IIRC the telephone authentication is not used if the machine has already been used to log into the account. Since the company gave away the username and password, all that would remain is to steal the cookie used to identify a machine that has already logged in.
That could be done with an XSS attack using JavaScript to access the cookie and divert it.
I considered doing this but would have needed to sign up for an account and that required giving a credit card which I didn't want to do. Well done to the people who made it work.
The IDG attack did not work initially, but succeeded when security software called NoScript was disabled on the Firefox browser, running on a Windows XP machine.
I'm guessing they used XSS to perform the man-in-the-middle attack and snatch the username+password+security code, but initially it didn't work on the journalist's computer because he had NoScript installed.
From what little I could glean, it sounded like the attackers used some kind of CSRF attack that required the target account to log in.
IDG probably logged in with NoScript enabled, preventing the attacker's script from being run by IDG's browser. Disabling NoScript allowed the CSRF attack to work properly. The website was merely an unwitting pawn.
They used XSS (cross site scripting) to send a mail to the target. When the email is viewed a CSRF (cross site request forgery) is executed to add a new device (phone) to the authenticated devices list. Next they log in, receive the SMS on their phone that is now in the list...bam!
[Edit: I didn't mean XSS to send the email, I meant inject an XSS attack into the email and send it. I'm thinking something like psuedo: location.replace(/link/to/add/device/?phone=555-1212 ]
Can you explain what the CSRF attack you're thinking of is? Maybe I'm not reading you carefully enough (long day), but that doesn't sound like a CSRF to me.
Victim logs in using two-factor auth, gets a cookie which lets them back in without phone in future.
Attacker sends email to victim with some kind of script embedded.
Victim views email, javascript runs and sends cookie info to attacker.
Attacker uses cookie to impersonate victim.
Of course, it's been a long day here too, and I'm so far from an expert on this stuff it's entirely probable that what I just described doesn't make sense/isn't possible.
Edit: Yeah, guess what I described is more XSS than CSRF
I suspect your on the right lines: but from the XSSExploits tweets I imagine that what they might well have done is ecxecute some JS to add a new authorised phone number to the list (i.e. by just posting the new details).
That said they say they also needed a strongwebmail account for it to work so I could be wrong - perhaps they just hijacked their authed session ID into the ceo's (possibly??)
They had no viable business plan to begin with. Google and Yahoo mail are among the top 10 trophy targets on the Internet. I have no idea how you'd convince me some startup had put more resources into securing mail than Google did.

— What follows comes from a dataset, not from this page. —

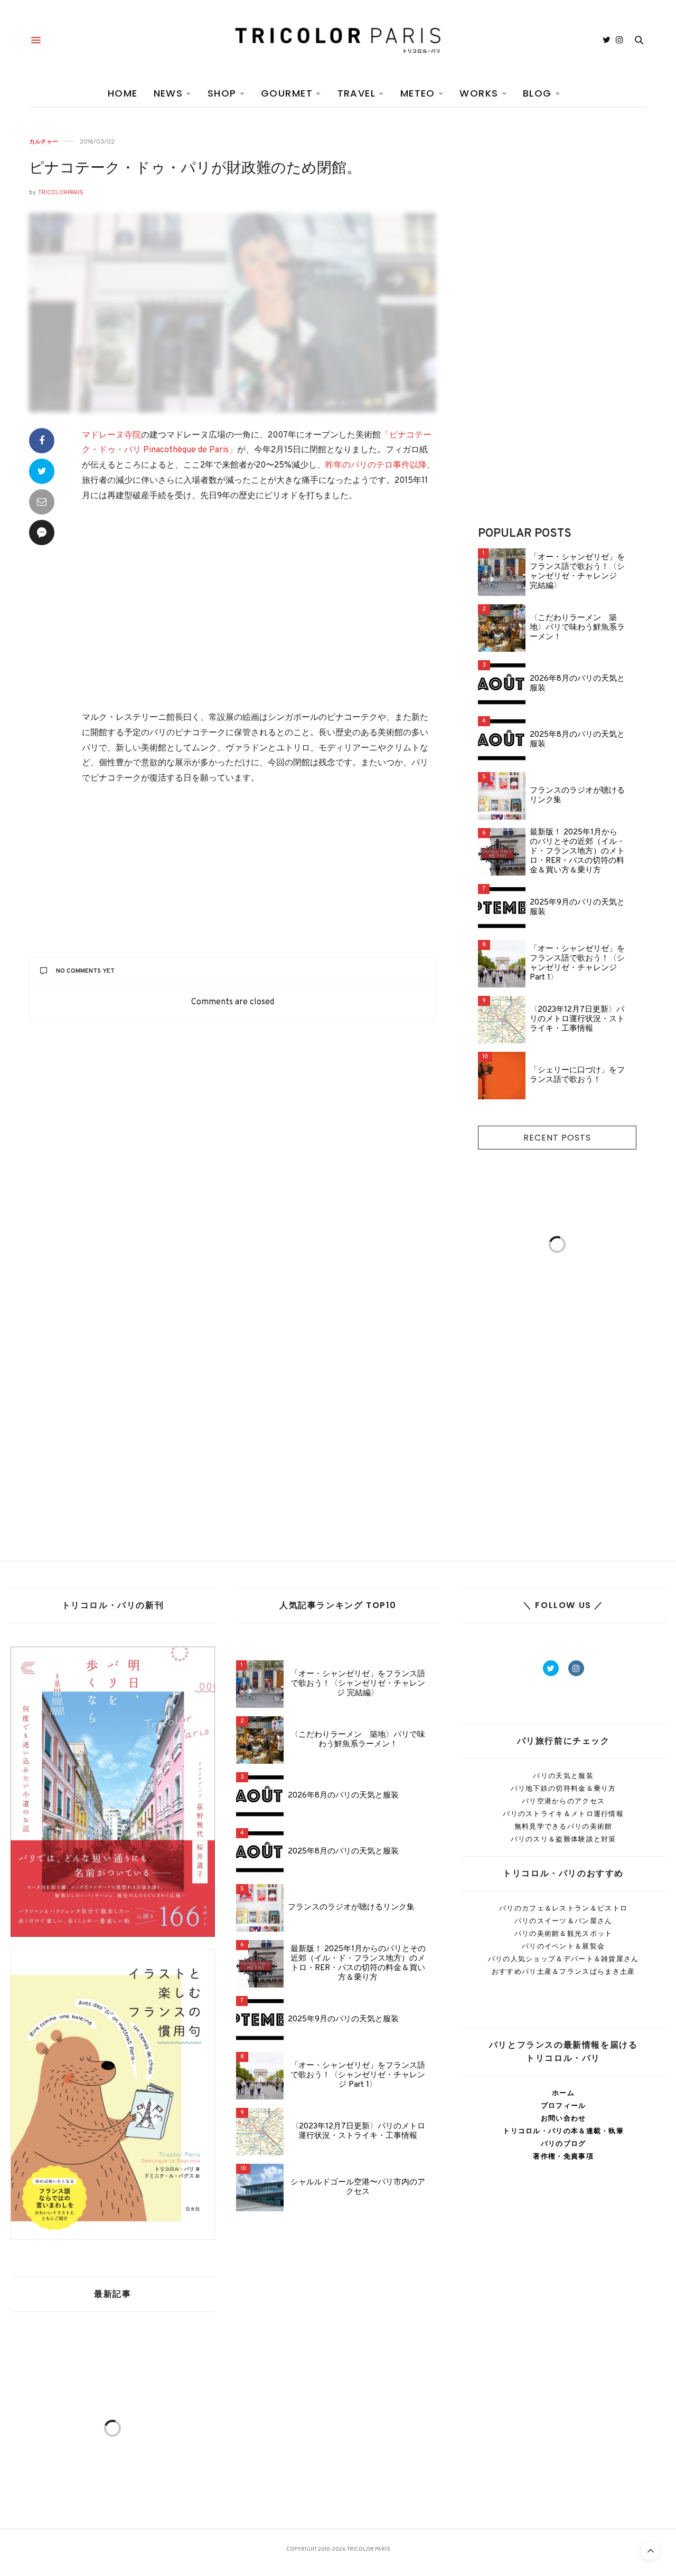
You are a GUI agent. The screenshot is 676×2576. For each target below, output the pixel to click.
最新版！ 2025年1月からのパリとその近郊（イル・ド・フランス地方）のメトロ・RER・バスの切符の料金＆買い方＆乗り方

I've dealt with several companies, mostly banks, that use web based "secure e-mail" systems (mostly they're just file storage systems). They won't e-mail important documents to you since most people's e-mail clients use plain text and/or people use weak passwords, etc...
In fact I recently received a four inch thick stack of documentation, APIs, etc... via FedEx from a bank because they didn't trust my e-mail and I wasn't on "the list" for their "secure e-mail" site (pay per account thing).
So yes, reasonable or not, secure or not, there is a business supplying "secure" communications for businesses.
I believe they probably found a way to inject some data that wasn't properly escaped.
When the CEO (or anyone else) would receive the alerts that someone was trying to break into their accounts, the XSS or javascript (or whatever) would be included in the alert and executed ... That's probably how they broke into it and why it didn't work with noscript enabled.
Advertising that their application is incredibly insecure?
Even if they fix this, I wouldn't trust a company that claims their product is very secure, offers a $10k reward for hacking it, then gets exploited in less than a day by (most likely) the simple XSS vulnerability mentioned in another comment.